Below are some more refined thoughts about patterns, generics, null and 
primitives. Thank you for your feedback so far. Comments welcome!

Gavin
----

Patterns: Types, primitives and null
====================================

In this note, we address some of the issues raised in earlier posts concerning 
pattern matching. 

To make matters concrete, let us define a simple grammar of patterns:

p  ::= l                    //literal (primitive type constant expression)
       null                 //null pattern
       R x                  //Reference type test pattern
       V x                  //Value type test pattern
       D(p_1, ..., p_n)     //Deconstructor pattern (D is a *data class*)
       var x                //Type inference

For simplicity, we have only considered primitive type constant expression 
literals, but we can easily extend what follows to cover string constant 
expressions and Enum names. For generality we have included simple 
deconstruction patterns, which will most likely appear first with data classes 
- a feature we have proposed elsewhere.


Type checking basics
====================

To type check the expression e matches R x where R is a reference type, we 
check that the type of the expression e is cast convertible to R. This is 
captured by the following typing rule:

e : T     T cast-convertible R
------------------------------
e matches R x : bool

For value types, we propose a simpler rule. When type checking an expression e 
matches V x where V is a value type, we shall simply check that the type of e 
is either the value type V or the boxed type of V. Again we can write this more 
formally as follows.

e : V   or   e : box(V)
-----------------------
e matches V x : bool

(We have assumed a function, box, that returns the boxed reference type of a 
given value type, e.g. box(int)=Integer.)

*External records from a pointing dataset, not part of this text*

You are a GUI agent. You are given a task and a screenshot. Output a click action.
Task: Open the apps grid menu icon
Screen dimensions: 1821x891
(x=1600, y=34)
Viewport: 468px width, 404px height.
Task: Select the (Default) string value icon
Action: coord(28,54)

Type checking literal patterns is similar. Thus given an expression e matches l 
where l is a primitive type constant expression of type V, we check that e has 
exactly the type V. (We could also permit e to have the boxed type of V, but we 
disallow this for simplicity.)

e : V    l : V
------------------
e matches l : bool

[A small corner case with this rule is where the primitive type constant 
expression l is a numeric literal without a suffix, e.g. 1. In this case we 
would treat l as a poly expression and use the type of the expression e as a 
target type.]

Given an expression e matches null we check that e has some reference type R.

e : R
---------------------
e matches null : bool


Generics
========

Currently instanceof is restricted so that the type must be reifiable. In other 
words the following is not allowed.

ArrayList<Integer> al = ...
if (al instanceof List<Integer>) {          // Error
    ...
}

We propose to lift this restriction for pattern matching using type test 
patterns. In other words, a reference type test pattern match is well typed if 
the cast conversion is not unchecked. If the cast conversion is unchecked then 
type checking fails.

In what follows we will assume that all pattern matching code has type checked 
correctly.


Nulls
=====

To recall, the issue with nulls and pattern matching came from Java’s current 
slightly inconsistent treatment of null.

Currently x instanceof Foo returns false where x is the null value. Clearly, we 
would want x matches Foo f to do the same.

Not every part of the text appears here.